In 2013, MSHA revised its pattern of violations (POV) regulation in 30 CFR Part 104 to improve the Agency’s effectiveness in implementing its POV authority and to allow MSHA to timely focus on mine operators who have demonstrated a disregard for the health and safety of miners through a recurring pattern of significant and substantial (S&S) violations at their mines.
Congress originally included the POV provision in the Mine Act so that mine operators would manage health and safety conditions at mines and find and fix the root causes of S&S violations, protecting the health and safety of miners. The 2013 revision simplifies the existing POV criteria, improves consistency in applying the POV criteria, and more effectively achieves the Mine Act’s statutory intent. It also encourages chronic safety violators to comply with the Mine Act and MSHA’s health and safety standards.
A mine operator that has a pattern of S&S violations at a mine will receive written notice from MSHA. For each subsequent S&S violation, MSHA will issue an order withdrawing miners from the affected area until the cited condition has been corrected. MSHA will terminate an operator’s POV notice when 1) an inspection of the entire mine is completed and no S&S violations are found or 2) no withdrawal order is issued by MSHA in accordance with Section 104(e)(1) of the Mine Act within 90 days of the issuance of the pattern notice.
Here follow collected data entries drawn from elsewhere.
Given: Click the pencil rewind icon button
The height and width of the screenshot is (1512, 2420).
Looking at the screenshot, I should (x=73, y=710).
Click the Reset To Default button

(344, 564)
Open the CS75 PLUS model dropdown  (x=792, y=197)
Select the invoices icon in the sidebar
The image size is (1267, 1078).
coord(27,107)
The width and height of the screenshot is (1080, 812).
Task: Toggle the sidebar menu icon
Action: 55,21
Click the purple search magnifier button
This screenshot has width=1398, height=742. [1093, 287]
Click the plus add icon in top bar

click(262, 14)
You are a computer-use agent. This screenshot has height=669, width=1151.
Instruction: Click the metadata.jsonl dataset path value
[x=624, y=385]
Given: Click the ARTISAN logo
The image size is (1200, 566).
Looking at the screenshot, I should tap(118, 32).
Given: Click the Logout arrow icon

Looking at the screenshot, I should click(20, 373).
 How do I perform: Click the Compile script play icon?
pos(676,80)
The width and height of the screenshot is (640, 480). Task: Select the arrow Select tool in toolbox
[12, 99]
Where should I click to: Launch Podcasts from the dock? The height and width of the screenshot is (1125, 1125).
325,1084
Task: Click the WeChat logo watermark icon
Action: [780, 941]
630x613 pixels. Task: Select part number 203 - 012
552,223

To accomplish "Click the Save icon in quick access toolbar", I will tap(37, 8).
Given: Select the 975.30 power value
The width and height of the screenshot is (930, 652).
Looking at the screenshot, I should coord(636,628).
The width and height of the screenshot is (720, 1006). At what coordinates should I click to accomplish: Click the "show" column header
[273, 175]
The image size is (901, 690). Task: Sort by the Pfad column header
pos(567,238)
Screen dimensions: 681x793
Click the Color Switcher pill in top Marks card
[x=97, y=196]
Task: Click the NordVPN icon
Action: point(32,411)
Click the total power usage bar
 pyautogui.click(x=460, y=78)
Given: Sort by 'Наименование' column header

Mine operators can determine whether they may be subject to a POV notice by using MSHA’s Pattern of Violations Monitoring Tool. It is the responsibility of mine operators to track their violation and injury histories to determine whether they need to take action to avoid triggering a POV notice. Operators who are at risk of receiving a POV notice are encouraged to implement a corrective action program to reduce S&S violations. More information about corrective action programs can be found in MSHA’s Pattern of Violations Procedures Summary.